The chapter argues that moral causality is rooted in one’s own actions (svakṛta-karma): no independent external “giver” or “taker” of results is foregrounded, and experiences of svarga/naraka are presented as outcomes of shubha/ashubha karma. The practical ethical corollary is disciplined conduct—especially ahiṃsā, restraint of anger and desire, and avoidance of harm—paired with purificatory observances.
In the provided text, no explicit tithi, nakṣatra, māsa, or seasonal marker is specified. The practices are framed as generally applicable (nitya) disciplines and contemplations rather than calendar-fixed rites.
While not naming Pṛthivī directly in the transmitted excerpt, the chapter’s ethic of ahiṃsā (non-harm) toward sarvabhūtas, along with restraint (tṛṣṇā-krodha-vivarjana) and avoidance of exploitative behavior, functions as an implicit terrestrial ethic: reducing violence and excess is presented as a means of social and embodied purification, which can be read as supporting ecological stability through minimized harm to living communities.

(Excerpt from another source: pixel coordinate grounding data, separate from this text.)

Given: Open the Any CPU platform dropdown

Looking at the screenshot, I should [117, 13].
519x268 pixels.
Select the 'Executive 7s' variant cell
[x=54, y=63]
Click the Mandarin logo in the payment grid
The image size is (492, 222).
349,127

The principal figures in the excerpt are Nārada and Yama, with reference to Prajāpati (Svayambhū) as the authoritative source for the described dharma. Celestial bodies and grahas are also mentioned in a ritual-contemplative register (Soma/Candra, Divākara/Sūrya; Budha, Śanaiścara, and others), but no royal genealogies or administrative lineages appear in the provided passage.